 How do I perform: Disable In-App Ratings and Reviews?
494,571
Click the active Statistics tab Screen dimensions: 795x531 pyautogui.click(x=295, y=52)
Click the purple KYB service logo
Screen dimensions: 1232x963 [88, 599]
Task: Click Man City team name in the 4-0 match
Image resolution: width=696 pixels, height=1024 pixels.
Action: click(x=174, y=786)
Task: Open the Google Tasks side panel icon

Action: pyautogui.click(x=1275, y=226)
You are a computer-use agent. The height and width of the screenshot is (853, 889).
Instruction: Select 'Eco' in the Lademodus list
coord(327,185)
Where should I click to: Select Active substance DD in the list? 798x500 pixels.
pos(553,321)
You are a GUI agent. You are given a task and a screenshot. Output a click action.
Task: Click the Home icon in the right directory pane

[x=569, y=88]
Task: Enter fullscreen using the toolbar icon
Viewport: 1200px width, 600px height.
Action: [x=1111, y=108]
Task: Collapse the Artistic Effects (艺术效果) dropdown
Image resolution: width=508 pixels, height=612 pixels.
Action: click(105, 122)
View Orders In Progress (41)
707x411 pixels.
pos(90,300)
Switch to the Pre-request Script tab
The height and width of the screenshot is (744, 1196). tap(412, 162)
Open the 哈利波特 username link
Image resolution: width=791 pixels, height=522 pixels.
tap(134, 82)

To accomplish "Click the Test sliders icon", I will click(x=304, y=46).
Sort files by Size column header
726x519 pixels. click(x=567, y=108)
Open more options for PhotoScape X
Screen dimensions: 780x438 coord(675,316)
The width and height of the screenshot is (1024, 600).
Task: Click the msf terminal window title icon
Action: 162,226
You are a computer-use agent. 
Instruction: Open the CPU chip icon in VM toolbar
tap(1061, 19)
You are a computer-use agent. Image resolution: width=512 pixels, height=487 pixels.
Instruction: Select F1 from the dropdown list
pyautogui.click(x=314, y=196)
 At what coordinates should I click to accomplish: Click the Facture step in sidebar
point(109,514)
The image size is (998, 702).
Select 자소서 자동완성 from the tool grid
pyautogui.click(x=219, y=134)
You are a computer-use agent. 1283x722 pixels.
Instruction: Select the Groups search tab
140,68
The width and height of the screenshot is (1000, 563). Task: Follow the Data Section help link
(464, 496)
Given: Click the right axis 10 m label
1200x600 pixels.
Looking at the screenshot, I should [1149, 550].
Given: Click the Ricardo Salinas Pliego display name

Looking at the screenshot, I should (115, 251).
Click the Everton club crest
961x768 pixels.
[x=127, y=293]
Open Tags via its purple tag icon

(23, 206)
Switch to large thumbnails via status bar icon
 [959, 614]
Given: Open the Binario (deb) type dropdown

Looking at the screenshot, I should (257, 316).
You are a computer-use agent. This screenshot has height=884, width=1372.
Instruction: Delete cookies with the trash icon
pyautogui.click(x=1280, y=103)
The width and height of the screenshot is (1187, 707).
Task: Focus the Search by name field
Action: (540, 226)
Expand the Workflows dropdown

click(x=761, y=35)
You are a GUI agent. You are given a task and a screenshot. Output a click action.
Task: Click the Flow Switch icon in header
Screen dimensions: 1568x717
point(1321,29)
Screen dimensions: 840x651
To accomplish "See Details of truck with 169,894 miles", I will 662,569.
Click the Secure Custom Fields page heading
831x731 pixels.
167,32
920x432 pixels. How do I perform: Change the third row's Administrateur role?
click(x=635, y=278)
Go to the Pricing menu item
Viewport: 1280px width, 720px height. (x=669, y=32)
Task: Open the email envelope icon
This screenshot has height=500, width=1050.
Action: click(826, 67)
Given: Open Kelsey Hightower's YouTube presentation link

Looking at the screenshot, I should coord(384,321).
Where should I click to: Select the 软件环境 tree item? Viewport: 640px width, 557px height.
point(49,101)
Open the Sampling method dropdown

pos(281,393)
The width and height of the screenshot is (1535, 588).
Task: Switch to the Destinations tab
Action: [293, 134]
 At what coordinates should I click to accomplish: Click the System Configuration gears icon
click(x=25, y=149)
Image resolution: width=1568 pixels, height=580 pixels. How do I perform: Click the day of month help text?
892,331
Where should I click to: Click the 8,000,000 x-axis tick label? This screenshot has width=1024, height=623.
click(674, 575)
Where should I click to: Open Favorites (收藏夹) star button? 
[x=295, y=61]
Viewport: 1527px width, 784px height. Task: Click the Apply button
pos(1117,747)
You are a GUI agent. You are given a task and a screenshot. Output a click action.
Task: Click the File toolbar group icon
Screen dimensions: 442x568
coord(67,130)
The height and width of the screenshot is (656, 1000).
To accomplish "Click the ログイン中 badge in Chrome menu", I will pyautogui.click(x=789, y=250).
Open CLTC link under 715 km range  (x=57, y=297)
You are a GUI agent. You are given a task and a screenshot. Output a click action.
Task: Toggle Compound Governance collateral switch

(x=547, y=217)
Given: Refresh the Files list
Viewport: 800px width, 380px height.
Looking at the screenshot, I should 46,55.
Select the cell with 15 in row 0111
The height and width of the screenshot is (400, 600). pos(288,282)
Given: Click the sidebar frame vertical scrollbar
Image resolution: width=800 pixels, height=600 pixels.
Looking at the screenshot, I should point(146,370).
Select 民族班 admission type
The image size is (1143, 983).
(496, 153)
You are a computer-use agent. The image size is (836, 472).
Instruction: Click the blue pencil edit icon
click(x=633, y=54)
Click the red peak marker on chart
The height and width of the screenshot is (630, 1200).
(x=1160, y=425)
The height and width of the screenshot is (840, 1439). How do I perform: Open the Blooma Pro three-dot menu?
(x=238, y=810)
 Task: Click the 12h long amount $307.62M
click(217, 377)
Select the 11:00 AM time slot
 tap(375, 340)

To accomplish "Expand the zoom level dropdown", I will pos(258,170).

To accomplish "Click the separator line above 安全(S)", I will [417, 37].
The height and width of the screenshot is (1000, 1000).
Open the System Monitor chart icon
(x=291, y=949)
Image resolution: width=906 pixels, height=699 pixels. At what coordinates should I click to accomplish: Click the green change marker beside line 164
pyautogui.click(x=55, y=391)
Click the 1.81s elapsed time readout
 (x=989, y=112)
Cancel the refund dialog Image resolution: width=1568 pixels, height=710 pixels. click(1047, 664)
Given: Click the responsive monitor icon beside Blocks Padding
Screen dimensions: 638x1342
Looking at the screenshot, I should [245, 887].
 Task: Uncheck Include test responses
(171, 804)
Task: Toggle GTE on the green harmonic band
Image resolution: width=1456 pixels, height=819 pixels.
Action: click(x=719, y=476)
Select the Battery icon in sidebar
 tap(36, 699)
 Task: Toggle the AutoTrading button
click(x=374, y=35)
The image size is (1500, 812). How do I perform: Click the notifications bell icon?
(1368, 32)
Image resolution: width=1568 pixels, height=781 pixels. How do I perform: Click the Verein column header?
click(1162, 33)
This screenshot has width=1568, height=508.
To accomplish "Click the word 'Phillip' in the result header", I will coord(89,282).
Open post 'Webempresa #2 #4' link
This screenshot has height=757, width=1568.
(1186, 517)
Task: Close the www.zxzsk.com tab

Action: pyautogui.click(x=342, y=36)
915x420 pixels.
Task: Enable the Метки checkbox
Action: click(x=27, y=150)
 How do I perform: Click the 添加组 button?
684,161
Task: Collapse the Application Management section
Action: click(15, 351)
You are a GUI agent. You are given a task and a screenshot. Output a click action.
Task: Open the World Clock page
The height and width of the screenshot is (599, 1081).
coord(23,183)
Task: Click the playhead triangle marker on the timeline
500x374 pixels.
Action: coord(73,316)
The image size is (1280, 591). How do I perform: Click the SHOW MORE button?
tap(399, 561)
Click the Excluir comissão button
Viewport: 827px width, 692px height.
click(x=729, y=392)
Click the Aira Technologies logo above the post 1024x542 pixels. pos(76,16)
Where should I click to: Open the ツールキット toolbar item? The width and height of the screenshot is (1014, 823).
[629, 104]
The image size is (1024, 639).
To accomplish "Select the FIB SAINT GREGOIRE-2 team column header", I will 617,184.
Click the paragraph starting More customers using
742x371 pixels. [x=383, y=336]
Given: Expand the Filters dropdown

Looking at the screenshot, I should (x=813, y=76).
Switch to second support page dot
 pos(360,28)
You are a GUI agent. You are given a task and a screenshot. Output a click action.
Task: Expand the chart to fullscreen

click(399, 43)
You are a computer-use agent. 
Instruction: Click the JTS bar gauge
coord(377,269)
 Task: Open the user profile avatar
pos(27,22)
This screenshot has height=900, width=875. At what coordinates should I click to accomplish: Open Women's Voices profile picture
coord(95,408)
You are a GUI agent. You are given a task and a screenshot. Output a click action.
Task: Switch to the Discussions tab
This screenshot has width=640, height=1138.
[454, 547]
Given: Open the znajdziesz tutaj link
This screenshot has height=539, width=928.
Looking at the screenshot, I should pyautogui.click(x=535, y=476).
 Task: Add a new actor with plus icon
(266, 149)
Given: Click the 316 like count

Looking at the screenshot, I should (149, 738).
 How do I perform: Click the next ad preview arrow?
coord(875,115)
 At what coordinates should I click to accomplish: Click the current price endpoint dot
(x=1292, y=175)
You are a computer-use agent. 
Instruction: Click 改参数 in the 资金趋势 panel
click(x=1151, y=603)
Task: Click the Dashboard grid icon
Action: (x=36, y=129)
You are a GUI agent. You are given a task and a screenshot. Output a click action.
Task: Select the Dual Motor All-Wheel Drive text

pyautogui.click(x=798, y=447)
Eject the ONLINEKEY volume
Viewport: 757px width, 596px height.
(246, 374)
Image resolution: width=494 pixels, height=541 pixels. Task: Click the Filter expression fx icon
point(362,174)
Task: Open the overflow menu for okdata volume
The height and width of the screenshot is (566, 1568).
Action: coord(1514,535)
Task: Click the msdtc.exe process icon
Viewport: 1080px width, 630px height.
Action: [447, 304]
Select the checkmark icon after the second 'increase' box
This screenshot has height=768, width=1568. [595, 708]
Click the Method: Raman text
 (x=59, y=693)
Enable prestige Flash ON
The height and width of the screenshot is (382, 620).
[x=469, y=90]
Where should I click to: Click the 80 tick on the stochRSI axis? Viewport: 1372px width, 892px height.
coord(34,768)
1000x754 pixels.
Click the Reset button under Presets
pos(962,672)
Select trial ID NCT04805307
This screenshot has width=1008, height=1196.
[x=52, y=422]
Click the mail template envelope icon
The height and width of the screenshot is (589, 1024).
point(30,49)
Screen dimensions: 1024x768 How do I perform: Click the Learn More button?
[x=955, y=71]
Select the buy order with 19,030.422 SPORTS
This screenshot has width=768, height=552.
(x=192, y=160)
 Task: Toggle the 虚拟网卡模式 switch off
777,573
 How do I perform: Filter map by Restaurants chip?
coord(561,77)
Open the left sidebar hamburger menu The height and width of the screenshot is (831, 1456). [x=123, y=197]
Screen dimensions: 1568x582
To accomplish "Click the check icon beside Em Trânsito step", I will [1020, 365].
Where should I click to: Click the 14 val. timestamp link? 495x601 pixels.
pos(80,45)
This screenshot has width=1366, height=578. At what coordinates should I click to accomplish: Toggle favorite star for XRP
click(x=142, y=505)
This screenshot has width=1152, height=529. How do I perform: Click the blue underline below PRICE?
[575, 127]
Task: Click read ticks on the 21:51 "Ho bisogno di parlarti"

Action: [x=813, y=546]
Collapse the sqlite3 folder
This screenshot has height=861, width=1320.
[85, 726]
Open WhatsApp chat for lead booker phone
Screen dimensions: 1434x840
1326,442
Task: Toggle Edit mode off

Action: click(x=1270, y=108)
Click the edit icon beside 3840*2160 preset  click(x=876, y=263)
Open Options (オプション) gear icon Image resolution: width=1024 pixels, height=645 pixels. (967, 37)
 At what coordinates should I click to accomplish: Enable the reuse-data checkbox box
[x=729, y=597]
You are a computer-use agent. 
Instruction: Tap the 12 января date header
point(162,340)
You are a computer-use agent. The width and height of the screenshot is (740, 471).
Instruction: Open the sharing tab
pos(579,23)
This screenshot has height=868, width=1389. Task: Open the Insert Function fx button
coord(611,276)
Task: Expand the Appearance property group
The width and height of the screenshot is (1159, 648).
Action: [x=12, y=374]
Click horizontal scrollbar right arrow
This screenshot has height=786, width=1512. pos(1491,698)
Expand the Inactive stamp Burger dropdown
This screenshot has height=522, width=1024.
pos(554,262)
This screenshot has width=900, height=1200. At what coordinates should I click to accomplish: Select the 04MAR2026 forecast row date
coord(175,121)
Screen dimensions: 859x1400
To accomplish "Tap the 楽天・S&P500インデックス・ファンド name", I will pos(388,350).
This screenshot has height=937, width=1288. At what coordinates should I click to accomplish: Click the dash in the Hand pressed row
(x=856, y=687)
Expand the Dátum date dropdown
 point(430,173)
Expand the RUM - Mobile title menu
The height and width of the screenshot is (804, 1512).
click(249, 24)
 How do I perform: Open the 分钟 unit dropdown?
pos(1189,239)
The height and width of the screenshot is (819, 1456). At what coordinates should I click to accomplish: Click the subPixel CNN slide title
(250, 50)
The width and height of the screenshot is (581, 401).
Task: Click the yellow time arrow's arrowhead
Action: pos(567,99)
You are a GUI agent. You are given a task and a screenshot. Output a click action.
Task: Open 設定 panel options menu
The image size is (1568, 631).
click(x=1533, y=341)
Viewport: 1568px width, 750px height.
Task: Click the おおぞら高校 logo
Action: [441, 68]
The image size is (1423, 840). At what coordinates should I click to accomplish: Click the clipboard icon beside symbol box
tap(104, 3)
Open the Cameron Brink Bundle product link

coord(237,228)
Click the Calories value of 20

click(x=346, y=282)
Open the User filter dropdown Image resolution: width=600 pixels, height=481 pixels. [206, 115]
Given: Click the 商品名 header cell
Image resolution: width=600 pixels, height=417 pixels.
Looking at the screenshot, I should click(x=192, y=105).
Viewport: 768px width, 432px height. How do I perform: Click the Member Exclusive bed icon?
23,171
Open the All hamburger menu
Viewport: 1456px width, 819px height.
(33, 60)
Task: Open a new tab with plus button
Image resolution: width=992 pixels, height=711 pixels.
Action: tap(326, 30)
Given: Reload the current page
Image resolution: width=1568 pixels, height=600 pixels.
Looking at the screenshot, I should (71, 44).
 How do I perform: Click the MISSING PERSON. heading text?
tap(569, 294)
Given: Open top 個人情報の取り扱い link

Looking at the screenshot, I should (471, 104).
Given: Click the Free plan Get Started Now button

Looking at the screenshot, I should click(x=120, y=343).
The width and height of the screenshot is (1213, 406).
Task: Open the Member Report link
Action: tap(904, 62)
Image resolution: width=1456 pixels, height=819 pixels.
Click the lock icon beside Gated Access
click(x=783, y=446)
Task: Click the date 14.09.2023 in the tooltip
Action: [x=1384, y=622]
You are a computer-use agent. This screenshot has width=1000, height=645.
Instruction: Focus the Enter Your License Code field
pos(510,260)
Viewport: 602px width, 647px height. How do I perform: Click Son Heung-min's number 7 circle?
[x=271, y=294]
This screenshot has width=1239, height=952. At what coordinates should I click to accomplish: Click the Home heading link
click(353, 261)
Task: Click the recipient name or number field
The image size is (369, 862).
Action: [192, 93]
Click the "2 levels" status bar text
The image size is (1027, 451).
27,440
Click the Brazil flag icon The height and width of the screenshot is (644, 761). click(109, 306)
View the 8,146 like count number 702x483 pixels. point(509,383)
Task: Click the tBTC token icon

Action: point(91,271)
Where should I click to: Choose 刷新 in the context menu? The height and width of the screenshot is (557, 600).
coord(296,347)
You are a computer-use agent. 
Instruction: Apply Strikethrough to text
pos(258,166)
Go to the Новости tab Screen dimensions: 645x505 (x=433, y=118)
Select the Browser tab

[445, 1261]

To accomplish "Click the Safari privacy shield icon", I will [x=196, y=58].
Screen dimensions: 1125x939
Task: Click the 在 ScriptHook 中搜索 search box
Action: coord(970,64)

(EXERCISE DESCRIPTION): Please quote the entries above verbatim, from the one containing "Where should I click to: Open the" through the one containing "Action: (x=36, y=129)".

(EXERCISE SOLUTION):
Where should I click to: Open the ツールキット toolbar item? The width and height of the screenshot is (1014, 823).
[629, 104]
The image size is (1024, 639).
To accomplish "Select the FIB SAINT GREGOIRE-2 team column header", I will 617,184.
Click the paragraph starting More customers using
742x371 pixels. [x=383, y=336]
Given: Expand the Filters dropdown

Looking at the screenshot, I should (x=813, y=76).
Switch to second support page dot
 pos(360,28)
You are a GUI agent. You are given a task and a screenshot. Output a click action.
Task: Expand the chart to fullscreen

click(399, 43)
You are a computer-use agent. 
Instruction: Click the JTS bar gauge
coord(377,269)
 Task: Open the user profile avatar
pos(27,22)
This screenshot has height=900, width=875. At what coordinates should I click to accomplish: Open Women's Voices profile picture
coord(95,408)
You are a GUI agent. You are given a task and a screenshot. Output a click action.
Task: Switch to the Discussions tab
This screenshot has width=640, height=1138.
[454, 547]
Given: Open the znajdziesz tutaj link
This screenshot has height=539, width=928.
Looking at the screenshot, I should pyautogui.click(x=535, y=476).
 Task: Add a new actor with plus icon
(266, 149)
Given: Click the 316 like count

Looking at the screenshot, I should (149, 738).
 How do I perform: Click the next ad preview arrow?
coord(875,115)
 At what coordinates should I click to accomplish: Click the current price endpoint dot
(x=1292, y=175)
You are a computer-use agent. 
Instruction: Click 改参数 in the 资金趋势 panel
click(x=1151, y=603)
Task: Click the Dashboard grid icon
Action: (x=36, y=129)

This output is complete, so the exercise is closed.